-- TEXT BLOCK follows --

I first saw Kendra Atleework’s memoir Miracle Country in the Lone Pine visitor center, 200 miles north of Los Angeles, below Mount Whitney along Highway 395. The building rose out of the desert to meet us on our seventh summer trip to Mammoth Lakes in ten years.
Each year, I had considered a Mono Lake magnet or a Death Valley T-shirt while my sons and husband pored over a 3D topo map of California’s Eastern Sierra. I had always thought about buying a John Muir book but felt it was too much wilderness for me. I was a tourist, not a climber, eager to arrive at the bakery in Bishop, a couple towns ahead, and then at the lodge in Mammoth with its heated pool.
But this summer, I picked up Miracle Country. Atleework grew up just northwest of Bishop in the tiny Swall Meadows, surrounded by mountains so vast as to feel nearly unmanageable. With her musings about William Mulholland’s century-old aqueduct sluicing water away from the Owens Valley, she echoes other desert soothsayers, Joan Didion or Mary Austin.
Atleework layers memoir with L.A.-adjacent history, comparing her father’s mapmaking and aviation to what many in her valley would call Mulholland’s megalomania: “William Mulholland designed water systems without blueprints or charts. The veins of his city existed as maps only in his mind, and I can’t help but think of my father’s map business, his haphazard, hand-scrawled invoices, his life in the mountains planned around no proven model but some inclination snatched from the belly of a lenticular cloud.”
And so initially, I thought this was an artful book about California history and landscape.
But around page 100, with Part 2 (“Wildflowers”) and Chapter 5 (“Lupine Land”), Miracle Country becomes a book about Atleework’s mother dying when she was 16. And, even though she had mentioned her mom’s death early on, this switch startled me.
I’ve read my share of books about mothers dying since my own passed away eleven years ago, when I was 35. But I tend to know what’s coming when I open them. In Miracle Country, even though Atleework’s descriptions of her mother came unexpectedly, I slid into memories along with her.

-- TEXT BLOCK concluded --
-- MATERIAL SUPPLIED follows --

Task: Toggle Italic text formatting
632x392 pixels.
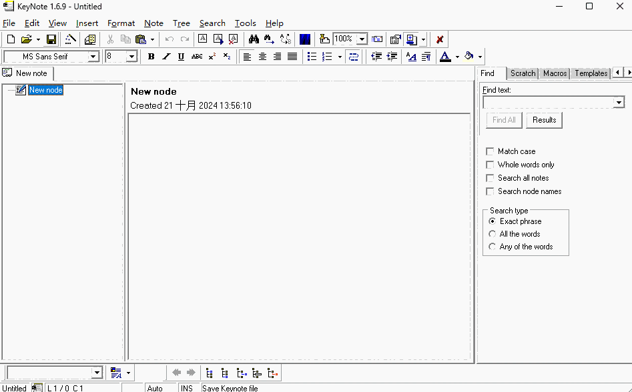Action: pyautogui.click(x=166, y=57)
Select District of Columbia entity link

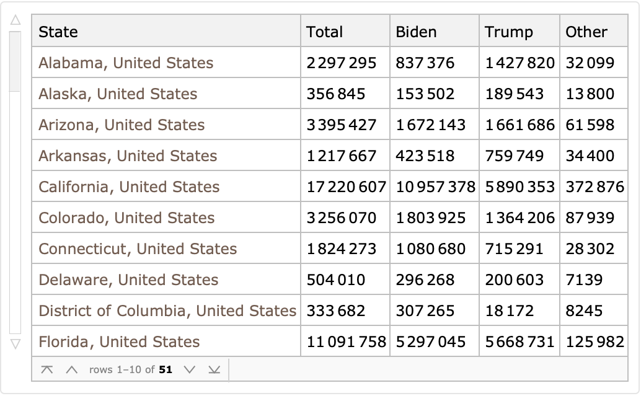[167, 311]
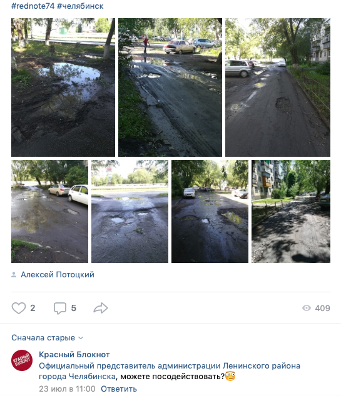This screenshot has width=341, height=396.
Task: Open the photo with the pedestrian in red
Action: [x=170, y=87]
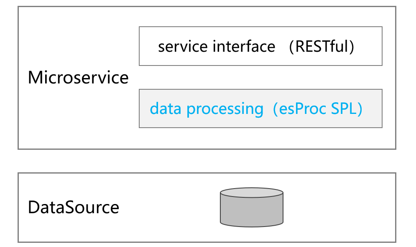Select the DataSource label text
Screen dimensions: 416x247
coord(74,207)
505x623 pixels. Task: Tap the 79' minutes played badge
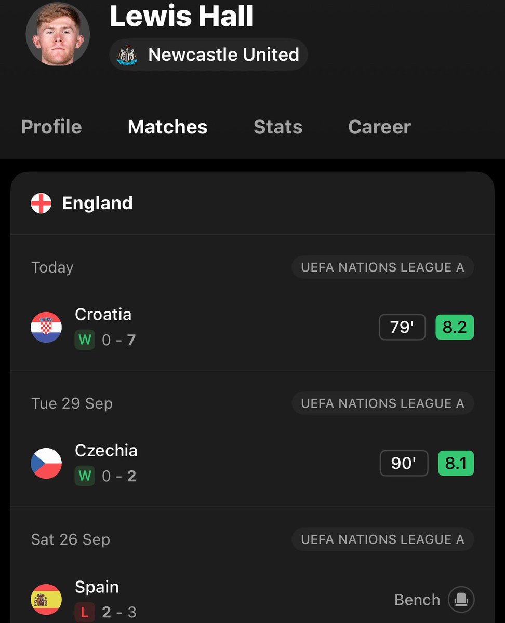pyautogui.click(x=402, y=327)
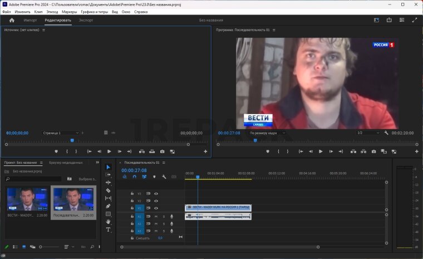Open the 'Страница 1' dropdown in Source monitor
This screenshot has width=423, height=259.
point(61,133)
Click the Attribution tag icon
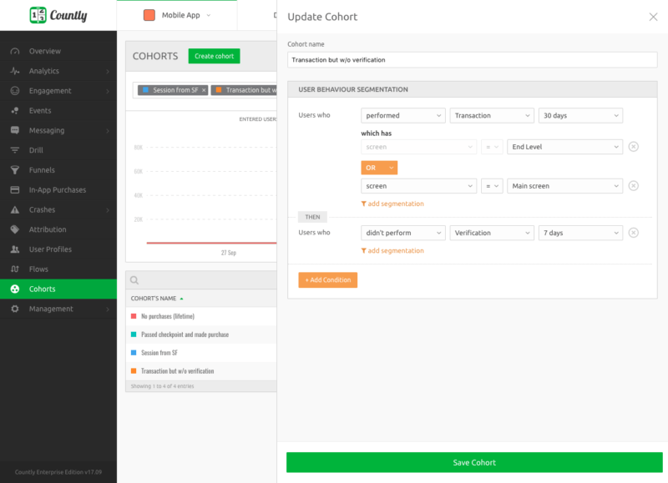 click(x=14, y=230)
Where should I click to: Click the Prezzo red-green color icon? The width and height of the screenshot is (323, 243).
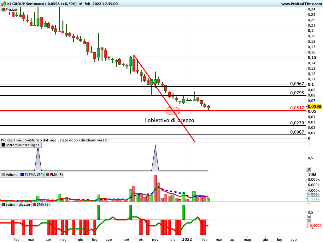coord(3,9)
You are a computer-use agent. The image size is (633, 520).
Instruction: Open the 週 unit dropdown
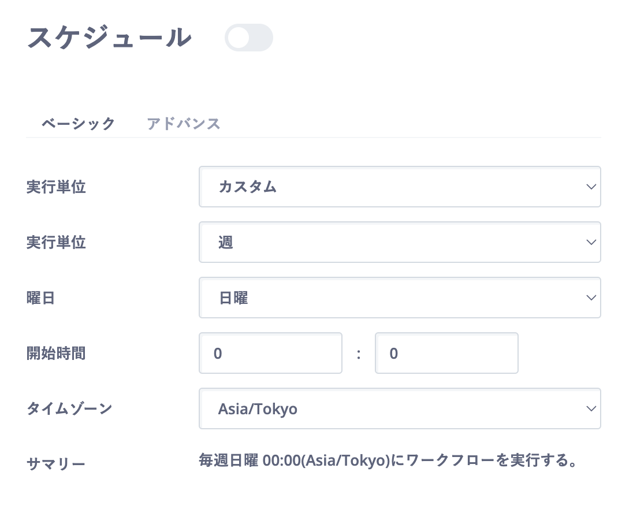(399, 242)
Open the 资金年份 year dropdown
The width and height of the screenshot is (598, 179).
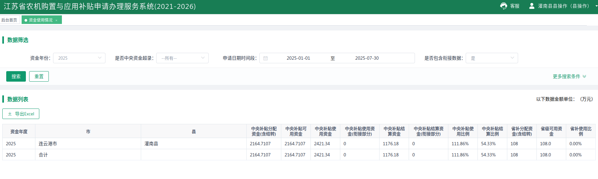point(79,58)
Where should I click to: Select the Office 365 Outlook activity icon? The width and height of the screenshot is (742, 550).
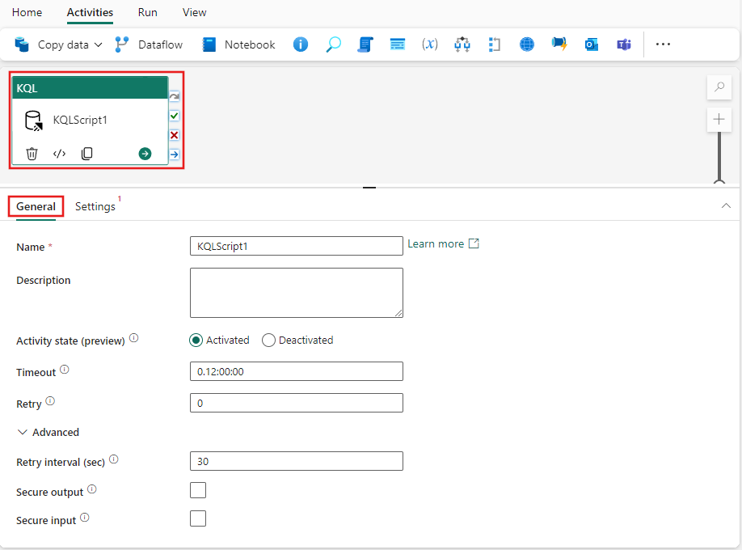click(592, 44)
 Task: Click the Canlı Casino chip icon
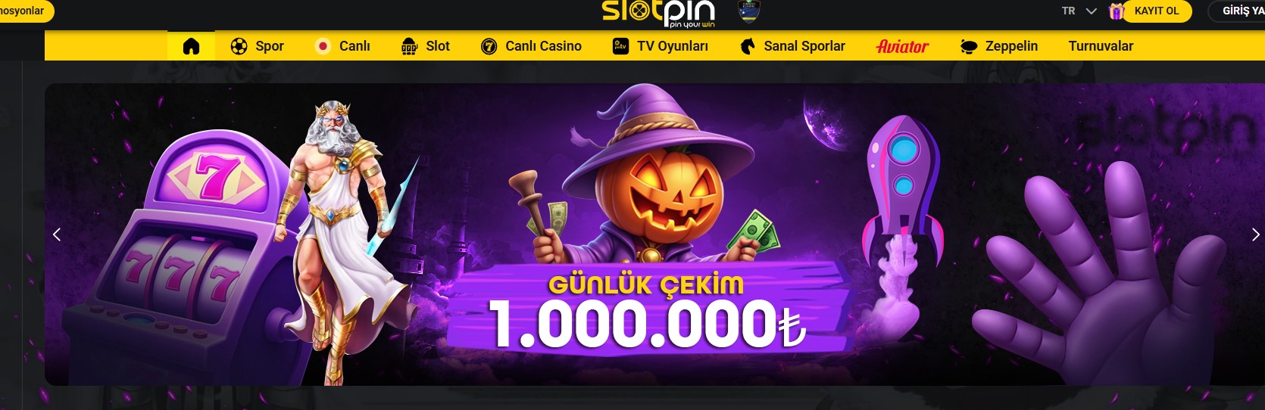click(489, 46)
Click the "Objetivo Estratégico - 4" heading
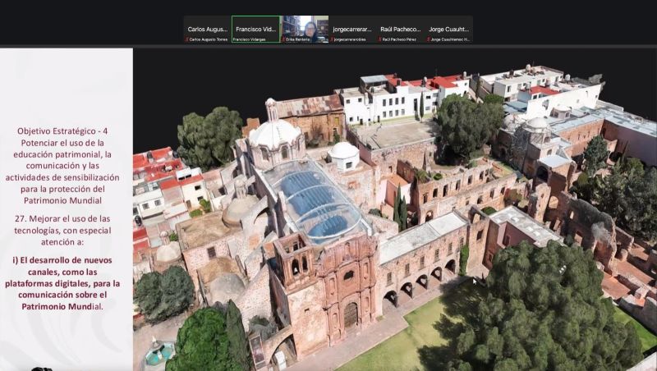 pos(66,131)
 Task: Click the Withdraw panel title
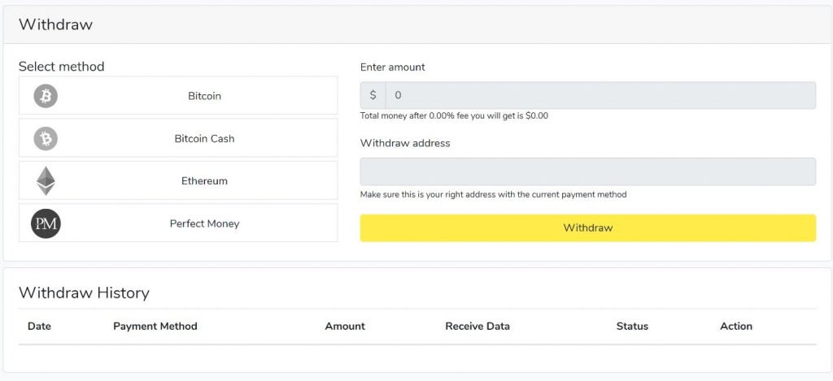pos(56,24)
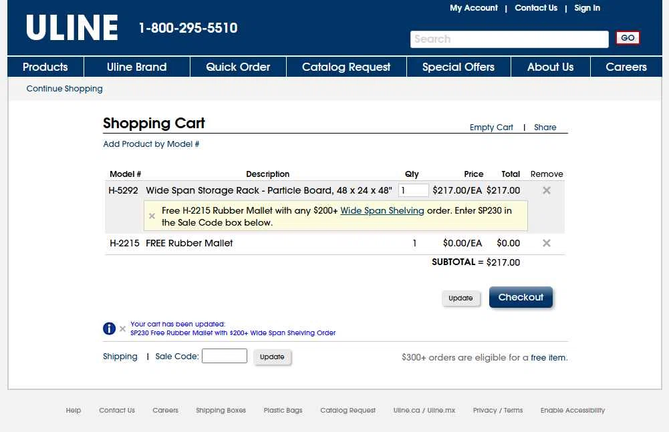Dismiss the yellow free mallet promo note
Viewport: 669px width, 432px height.
pos(152,216)
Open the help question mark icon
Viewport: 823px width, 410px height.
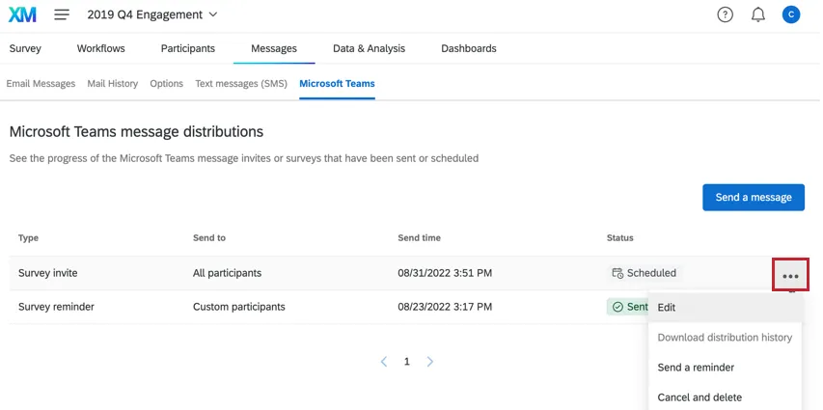(x=726, y=14)
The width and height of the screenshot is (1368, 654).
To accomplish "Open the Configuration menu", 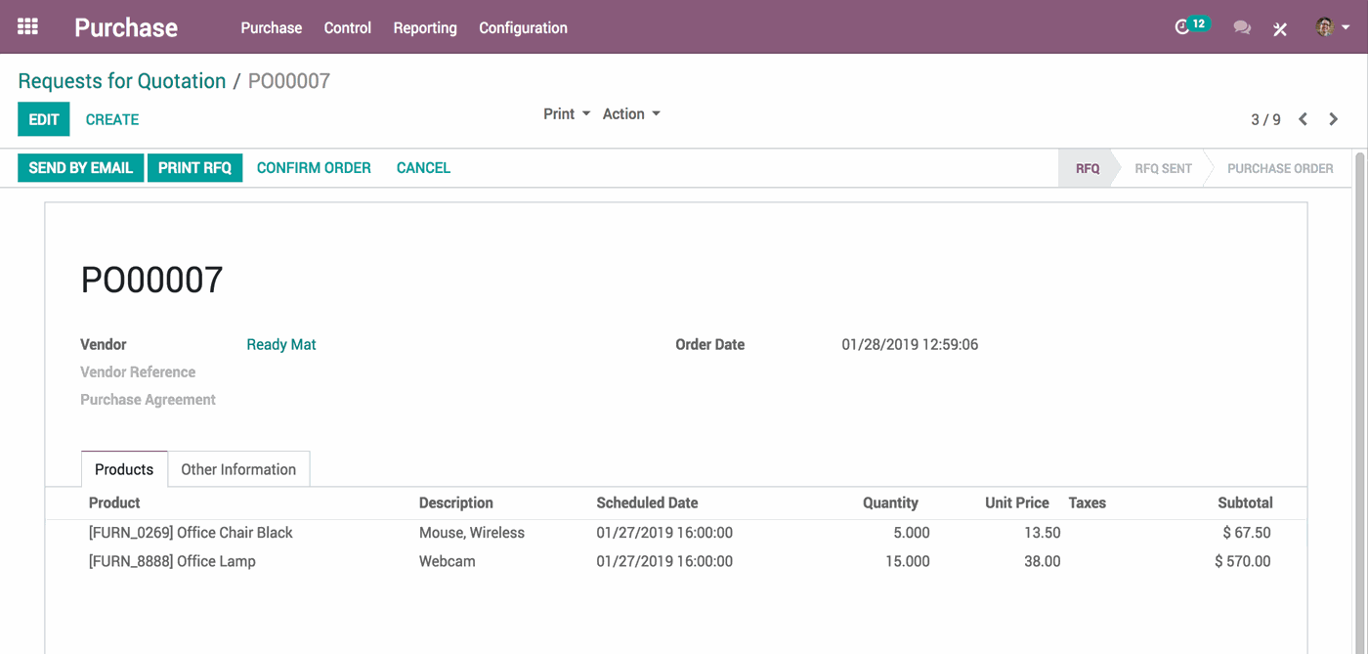I will (523, 28).
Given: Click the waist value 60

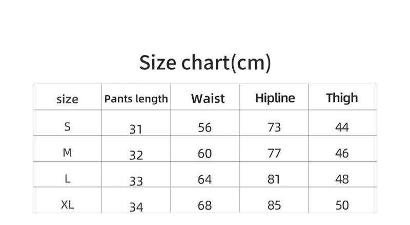Looking at the screenshot, I should (204, 154).
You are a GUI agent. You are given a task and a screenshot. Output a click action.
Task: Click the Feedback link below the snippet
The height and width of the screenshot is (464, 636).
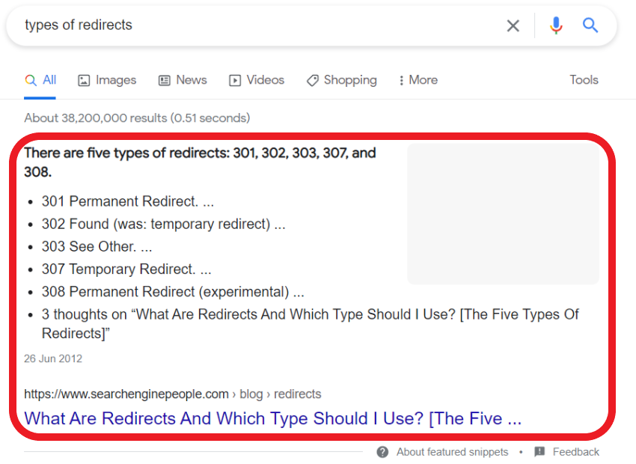pos(575,452)
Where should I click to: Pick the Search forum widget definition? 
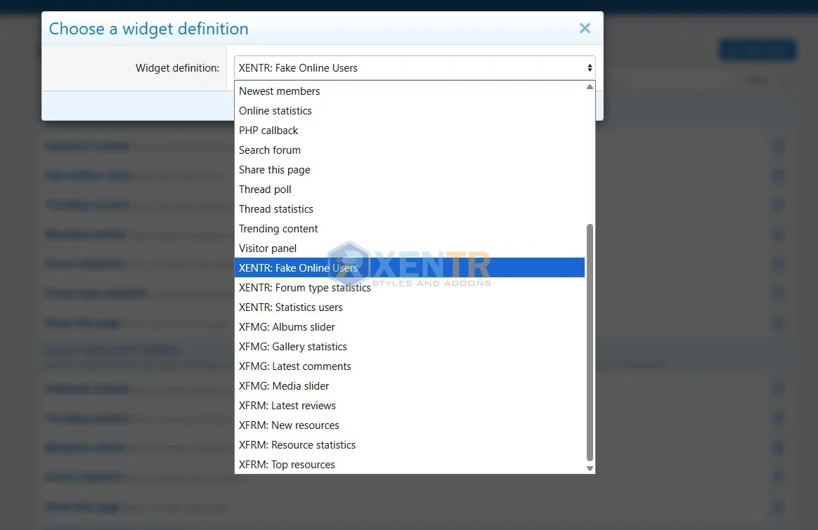click(270, 150)
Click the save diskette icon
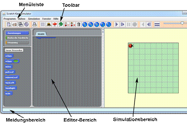The image size is (187, 124). coord(20,24)
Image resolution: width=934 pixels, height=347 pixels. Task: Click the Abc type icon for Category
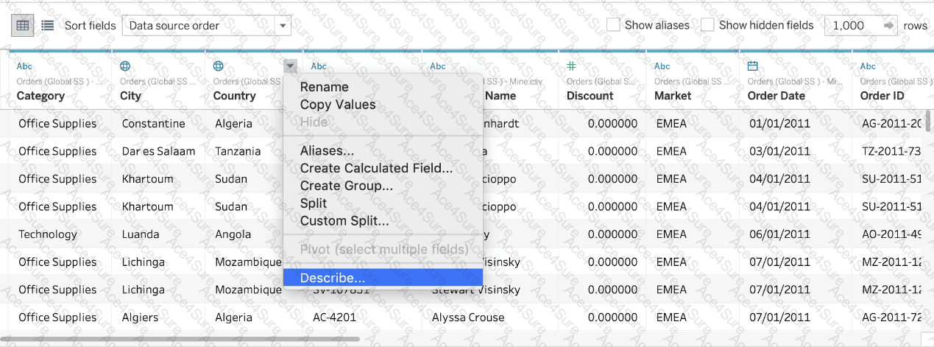24,66
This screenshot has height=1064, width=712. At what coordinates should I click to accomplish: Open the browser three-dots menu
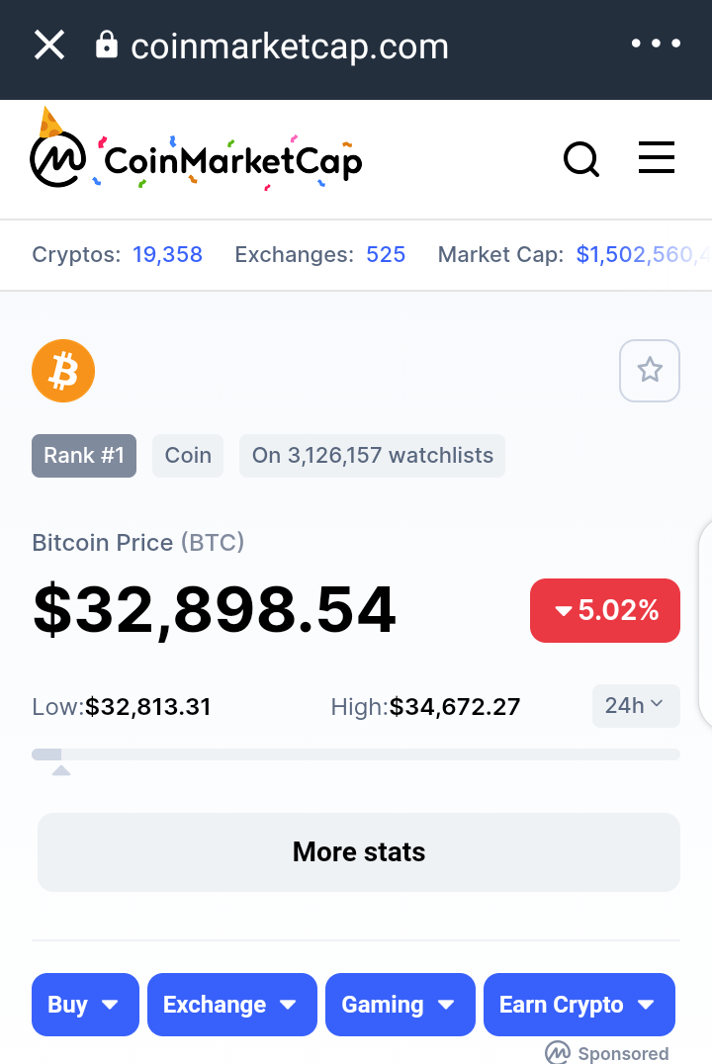(656, 44)
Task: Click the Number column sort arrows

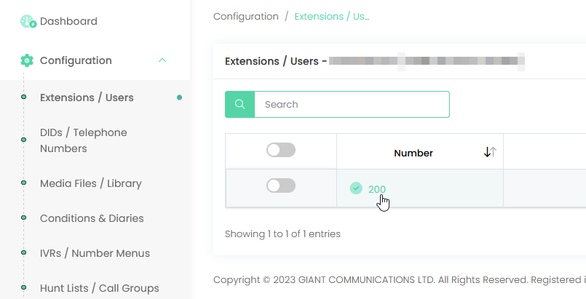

-- MATERIAL SUPPLIED concluded --

• **SET OF TASKS**
a - Rewrite the memoir review's passage, everything from "But around page" down to "along with her.", changing "startled" to "surprised".
b - In the memoir review, why had the reviewer never bought the John Muir book she thought about buying? Answer in one to three sentences.
c - List every item the memoir review says the reviewer had considered or thought about buying in earlier years.

• **EXERCISE ANSWERS**
a -
But around page 100, with Part 2 (“Wildflowers”) and Chapter 5 (“Lupine Land”), Miracle Country becomes a book about Atleework’s mother dying when she was 16. And, even though she had mentioned her mom’s death early on, this switch surprised me.
I’ve read my share of books about mothers dying since my own passed away eleven years ago, when I was 35. But I tend to know what’s coming when I open them. In Miracle Country, even though Atleework’s descriptions of her mother came unexpectedly, I slid into memories along with her.

b - She felt a John Muir book was too much wilderness for her. She saw herself as a tourist, not a climber.

c - a Mono Lake magnet, a Death Valley T-shirt, a John Muir book